■ Action item: All that is needed is a count of the lines in this data that contain the word "agent".

■ Data section:
════════════════
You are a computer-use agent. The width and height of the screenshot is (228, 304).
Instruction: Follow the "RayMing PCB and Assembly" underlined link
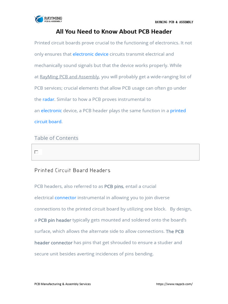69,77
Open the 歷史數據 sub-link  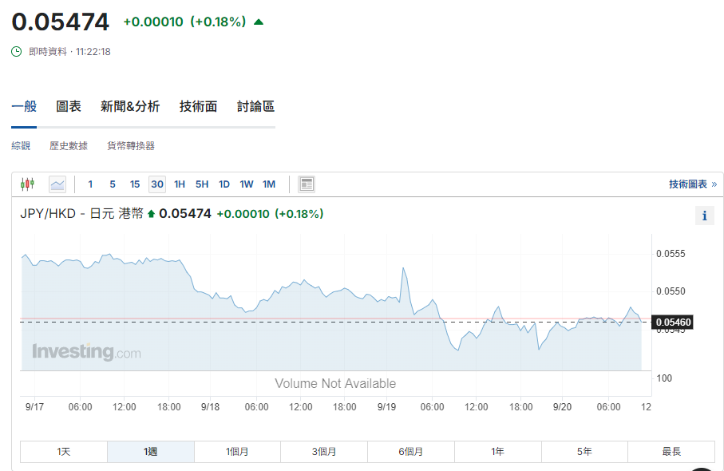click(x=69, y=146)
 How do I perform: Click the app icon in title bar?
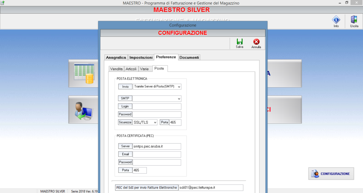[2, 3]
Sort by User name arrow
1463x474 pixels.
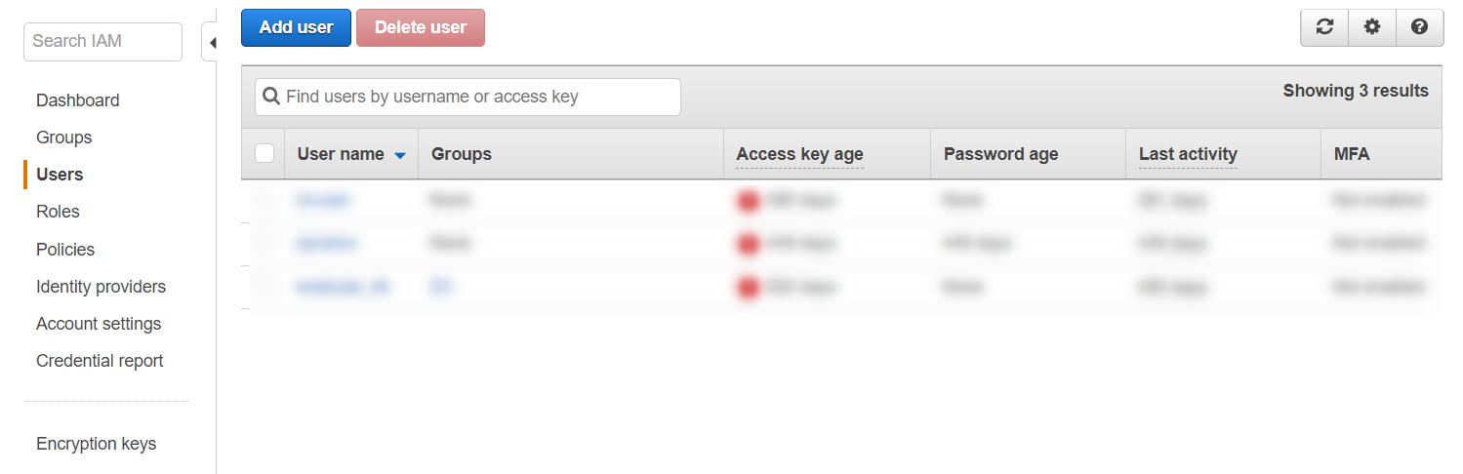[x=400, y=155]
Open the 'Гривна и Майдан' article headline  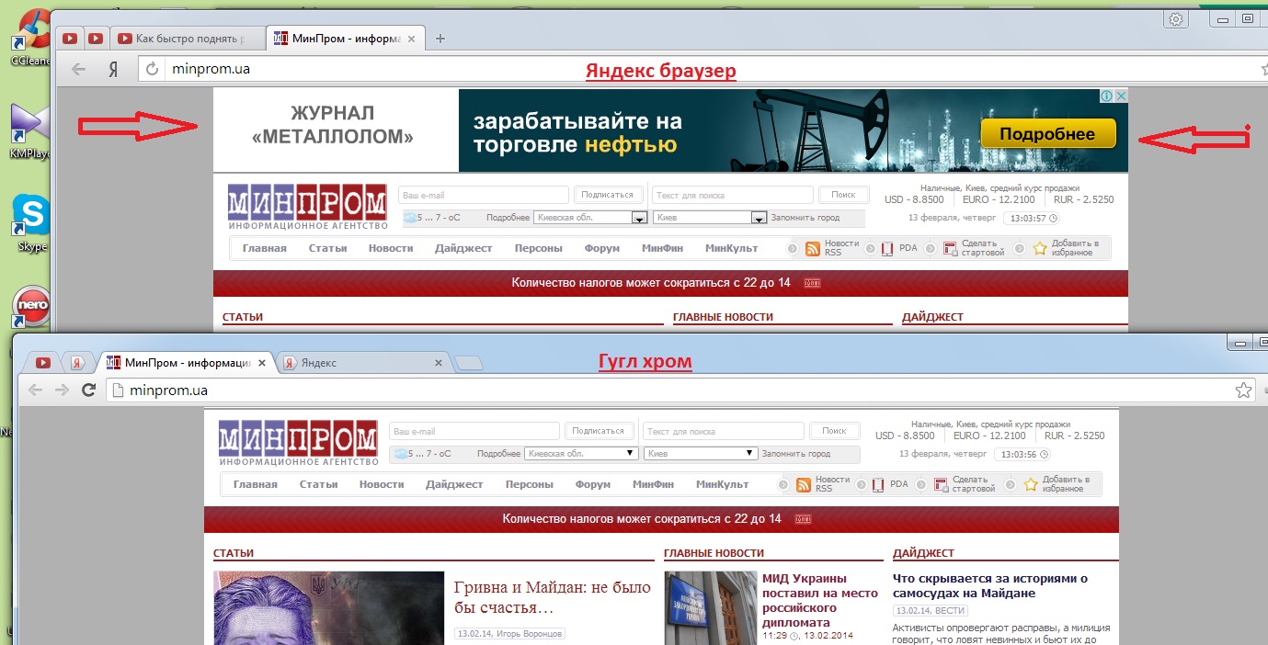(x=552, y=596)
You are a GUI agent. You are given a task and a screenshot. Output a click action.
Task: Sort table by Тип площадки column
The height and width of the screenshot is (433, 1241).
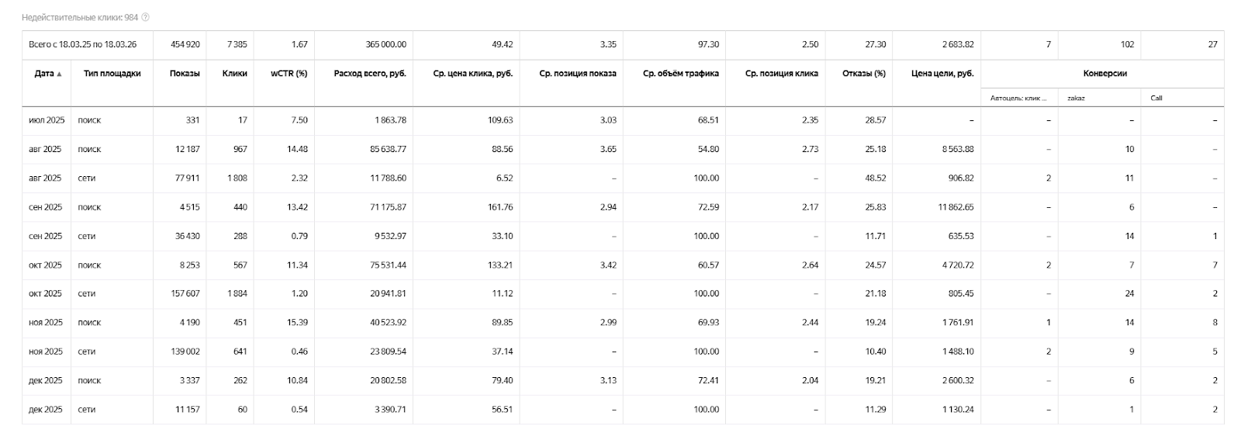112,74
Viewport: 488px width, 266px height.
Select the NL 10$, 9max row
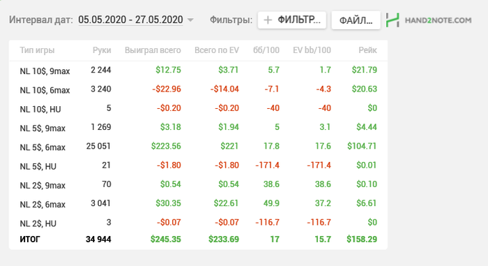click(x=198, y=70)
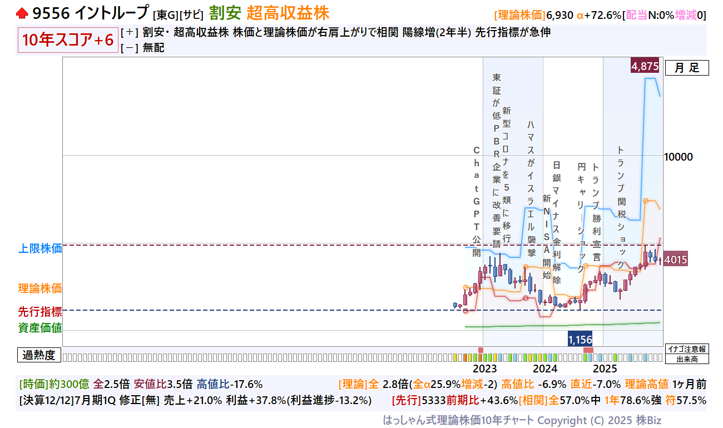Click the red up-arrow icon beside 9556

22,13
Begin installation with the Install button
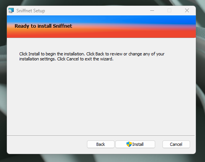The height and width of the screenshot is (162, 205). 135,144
════════════════
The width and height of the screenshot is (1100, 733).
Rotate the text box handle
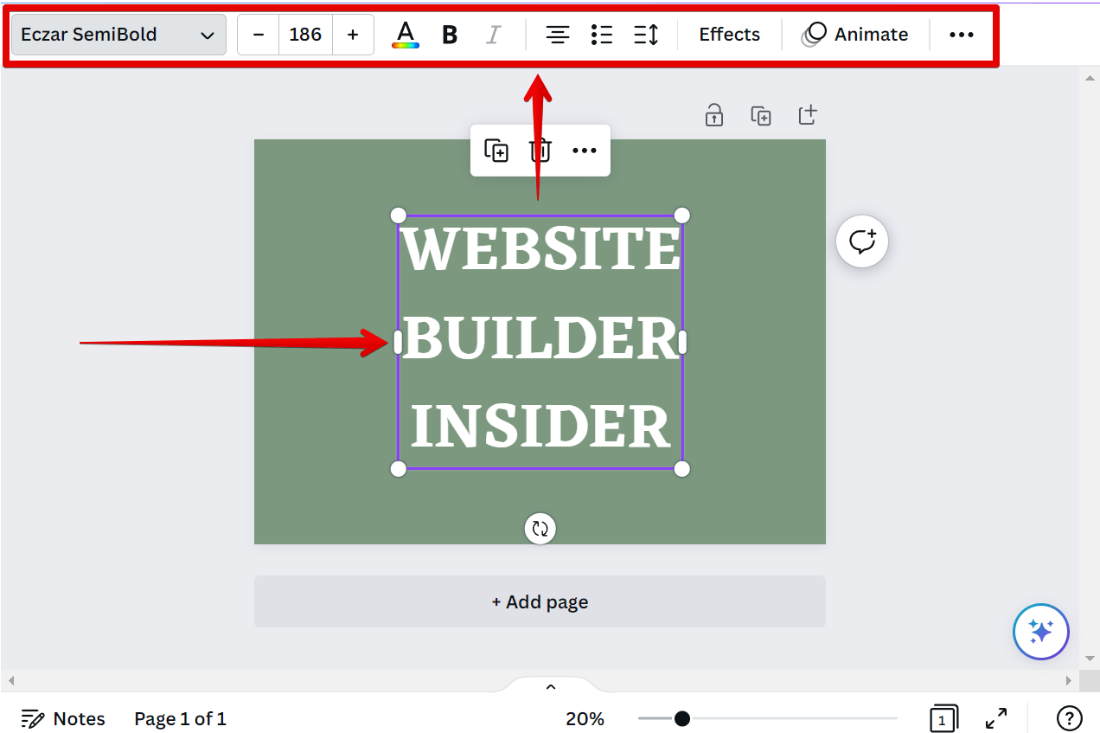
════════════════
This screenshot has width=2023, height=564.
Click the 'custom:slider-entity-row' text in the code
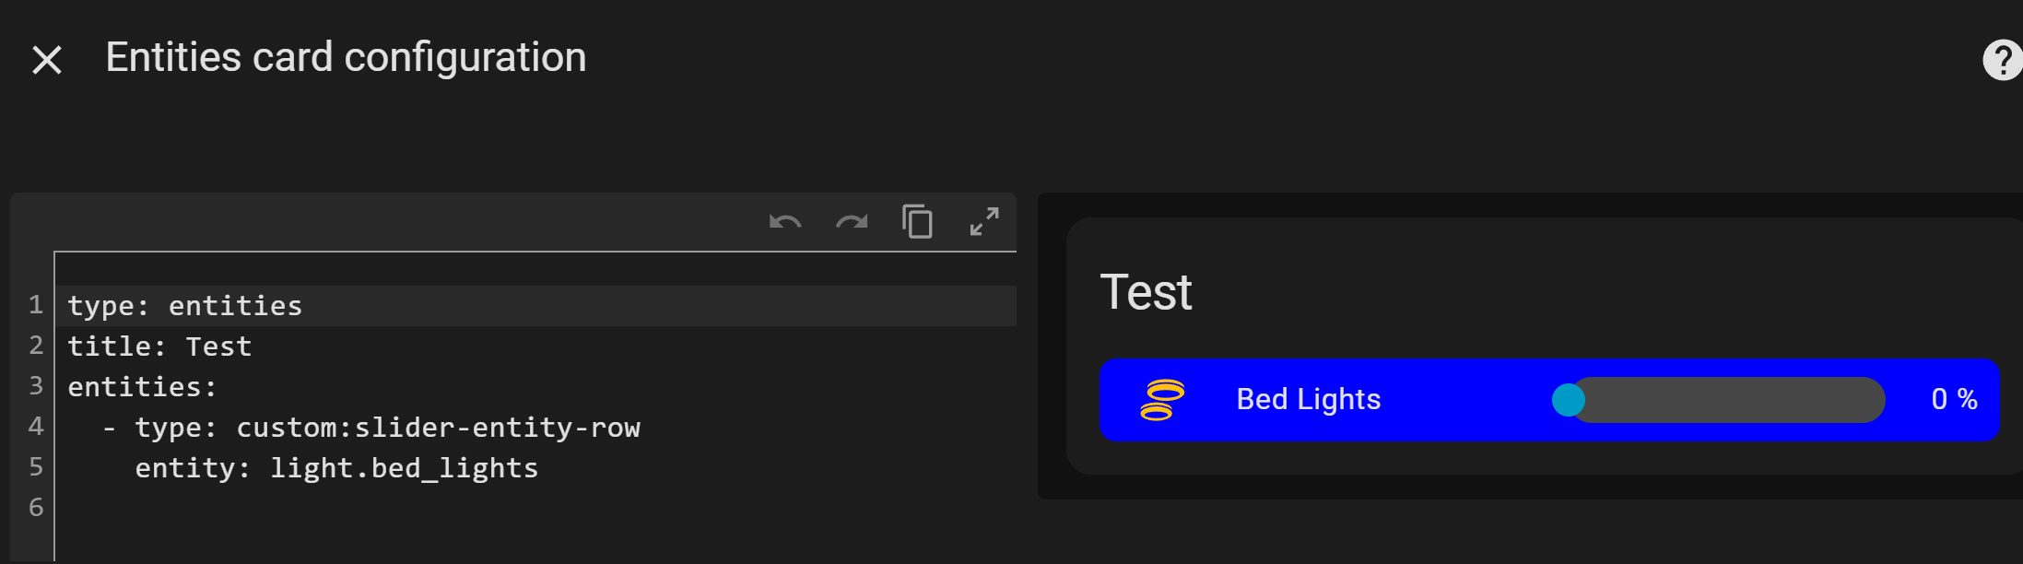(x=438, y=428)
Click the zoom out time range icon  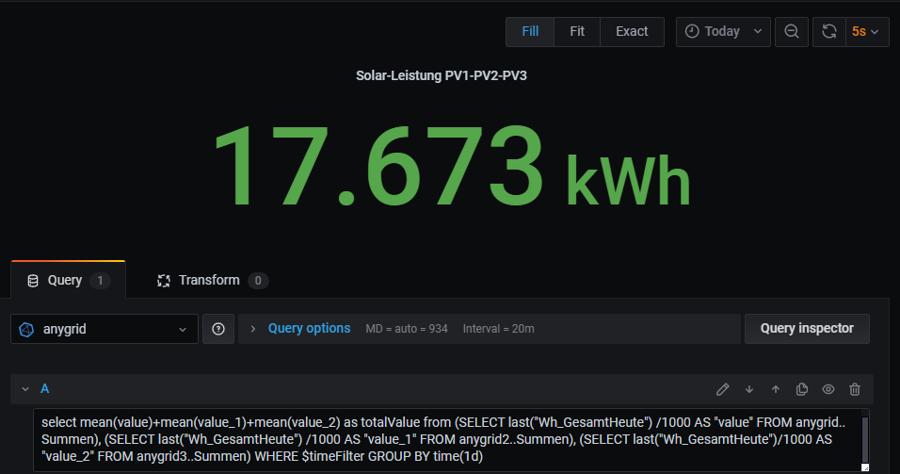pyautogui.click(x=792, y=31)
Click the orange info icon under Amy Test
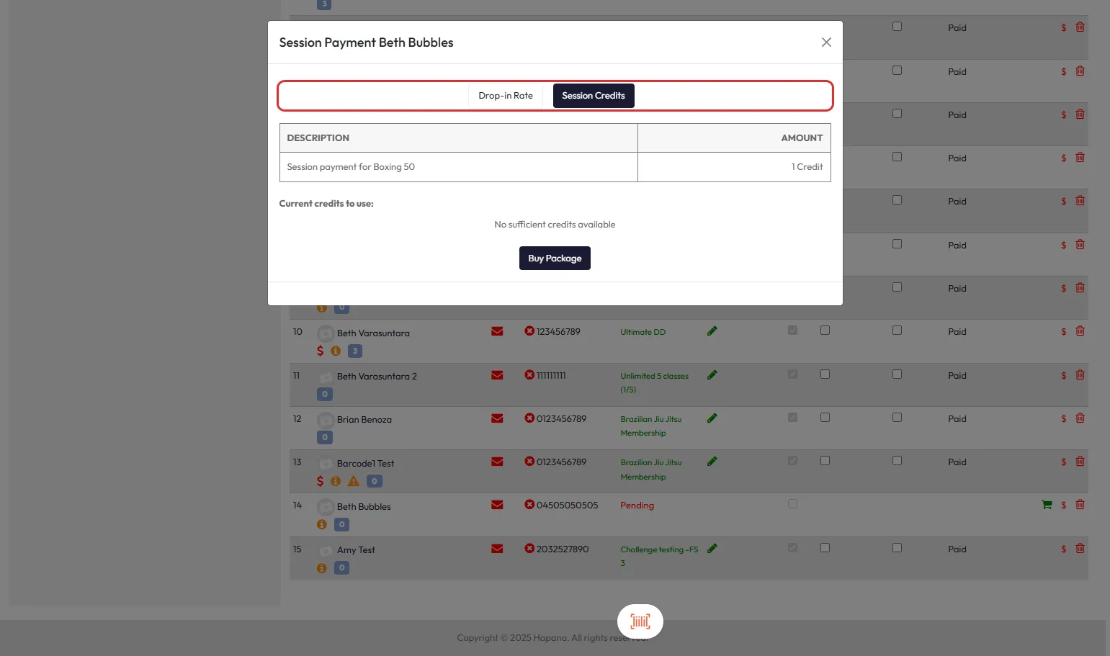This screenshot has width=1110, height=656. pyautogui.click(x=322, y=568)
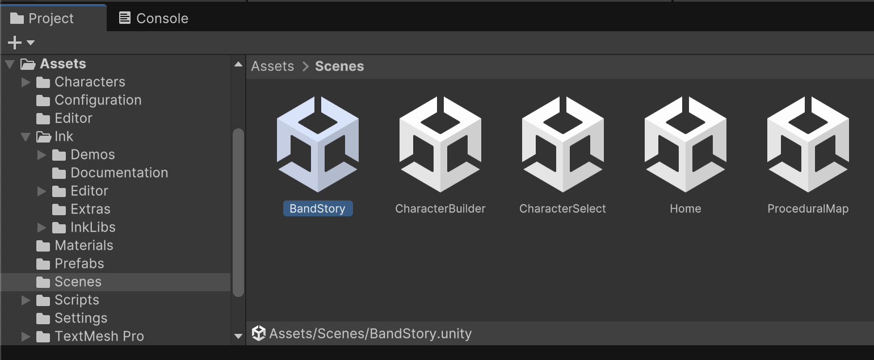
════════════════
■ Task answer: 2